RECIPES OF THE MONTH


French Onion Soup with Beef & Barley

1 cup                  Boiling Water
½ ounce            Dried Shiitake Mushrooms
1 Tlbs.               Dark Sesame Oil
2 medium         Onions  (cut into 8 wedges)
½ cup                 Shallots (chopped)
2 tsp                   Fresh Ginger (peeled, chopped)
4 cloves             Garlic (minced)
3 cups                Button Mushrooms (sliced)
1 tsp                   Brown Sugar
12 ounces         Sirloin Steak (cut into 2” strips)
4 cups                Water
2/3 cup              Pearl Barley
¼ cup                 Dry Sherry
3 Tbls.               Soy Sauce
10 ½ ounces    Beef Consommé
12 slices            French Bread (1/4” slices)
¾ cup                 Gruyere or Swiss Chesse (shredded)

 Combine boiling water & dried mushroom in a bowl; cover & let stand 30 minutes.  Drain in a colander over a bowl, reserving liquid; slice shiitakes, discarding stems.

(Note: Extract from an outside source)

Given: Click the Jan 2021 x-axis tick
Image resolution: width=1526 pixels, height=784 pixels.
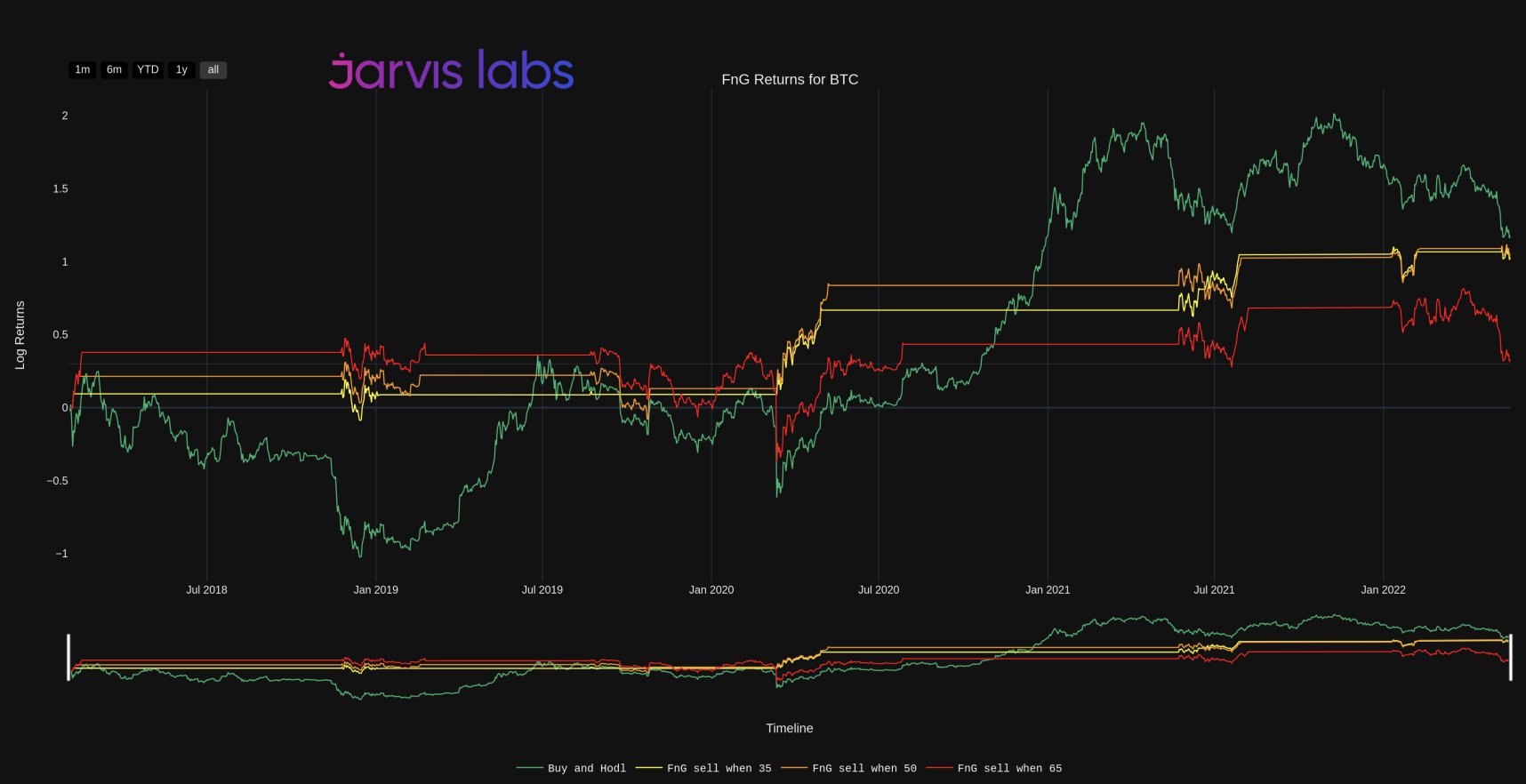Looking at the screenshot, I should 1048,589.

Heat 2 teaspoons oil in a large dutch oven over medium-high heat; add onions, shallots, ginger, and garlic & sauté 10 minutes or until lightly browned.  Add the shiitakes, button mushrooms, sugar & beef; sauté 10 minutes, scraping pan to loosen browned bits.  Add reserved mushroom liquid, 4 cups water, barley, sherry, soy sauce & beef consommé; bring to a boil.  Cover, reduce heat and simmer 50 minutes or until barley is tender; stir in 1 teaspoon sesame oil.

Ladle 1 ½ cups soup into ovenproof soup bowl; top each serving with 2 slices of French bread and 2 tablespoons cheese; broil 3 inches from heat for 1 minute or until cheese melts.




 

Cold Cucumber Soup*

½ cup            Cilantro (chopped)
¼ cup            Onion   (chopped)
¼ cup            Fresh Lime Juice
¼ cup            Buttermilk
¼ cup            Sour Cream
1 tsp              Salt
½ tsp             Black Pepper
5 medium      Cucumbers (peeled, seeded, chopped)
1 medium      Jalapeno (seeded)
1 cup             Cherry Tomatoes (halved)

Place cilantro through jalapenos in a food processor or blender; process until smooth.  Pour into serving dishes and top with tomatoes.

Calories:  74



 

OVEN “FRIED” PARMESAN CHICKEN STRIPS

2 Tbls.           Butter
1/3 cup          Reduced-fat Baking Mix
1/3 cup          Grated Parmesan Cheese
1 ½ tsp          Old Bay Seasoning
1/8 tsp           Black Pepper
2 lbs.             Chicken Breast Strips

Preheat oven to 425 deg F.; melt butter in a 15x10” jelly roll pan.  Place baking mix, cheese, seasoning, & black pepper in a zip lock bag; shake well to combine.  Add chicken, several pieces at a time, shaking well to coat.  Arrange chicken in melted butter in hot baking dish.  Bake for 30 minutes or until chicken is done, turning once; serve immediately.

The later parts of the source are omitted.